* **The problem**:
Write out, word for word, every line in the data below from the one containing "Go to the Shortcodes page" to the one containing "the context menu", both of them included.

(Source data)
■ ■ ■ ■
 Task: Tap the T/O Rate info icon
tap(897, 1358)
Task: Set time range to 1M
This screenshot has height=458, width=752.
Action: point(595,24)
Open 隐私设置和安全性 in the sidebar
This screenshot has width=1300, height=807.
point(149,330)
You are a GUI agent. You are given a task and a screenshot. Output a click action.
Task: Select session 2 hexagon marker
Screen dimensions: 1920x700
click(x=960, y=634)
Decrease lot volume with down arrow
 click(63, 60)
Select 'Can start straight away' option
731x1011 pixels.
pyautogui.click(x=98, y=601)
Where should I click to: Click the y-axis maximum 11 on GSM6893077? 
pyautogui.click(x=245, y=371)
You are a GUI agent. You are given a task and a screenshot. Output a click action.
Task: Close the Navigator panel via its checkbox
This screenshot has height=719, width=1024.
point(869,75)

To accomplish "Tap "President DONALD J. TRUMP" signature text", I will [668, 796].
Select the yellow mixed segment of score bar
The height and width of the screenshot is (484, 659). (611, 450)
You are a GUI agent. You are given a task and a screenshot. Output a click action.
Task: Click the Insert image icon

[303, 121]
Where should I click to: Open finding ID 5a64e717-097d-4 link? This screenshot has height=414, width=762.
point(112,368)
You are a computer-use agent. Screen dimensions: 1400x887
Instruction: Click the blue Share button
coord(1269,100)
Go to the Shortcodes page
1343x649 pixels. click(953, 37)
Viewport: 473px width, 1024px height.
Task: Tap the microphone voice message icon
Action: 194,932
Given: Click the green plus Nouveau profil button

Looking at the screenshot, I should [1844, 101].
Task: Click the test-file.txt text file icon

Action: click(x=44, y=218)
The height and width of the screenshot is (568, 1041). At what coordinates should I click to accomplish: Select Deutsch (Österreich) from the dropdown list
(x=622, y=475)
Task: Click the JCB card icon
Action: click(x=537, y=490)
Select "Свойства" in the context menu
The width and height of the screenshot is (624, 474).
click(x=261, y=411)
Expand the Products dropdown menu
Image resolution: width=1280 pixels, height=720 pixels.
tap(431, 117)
■ ■ ■ ■
* **Reply to the task**:
Go to the Shortcodes page
1343x649 pixels. click(953, 37)
Viewport: 473px width, 1024px height.
Task: Tap the microphone voice message icon
Action: 194,932
Given: Click the green plus Nouveau profil button

Looking at the screenshot, I should [1844, 101].
Task: Click the test-file.txt text file icon

Action: click(x=44, y=218)
The height and width of the screenshot is (568, 1041). At what coordinates should I click to accomplish: Select Deutsch (Österreich) from the dropdown list
(x=622, y=475)
Task: Click the JCB card icon
Action: click(x=537, y=490)
Select "Свойства" in the context menu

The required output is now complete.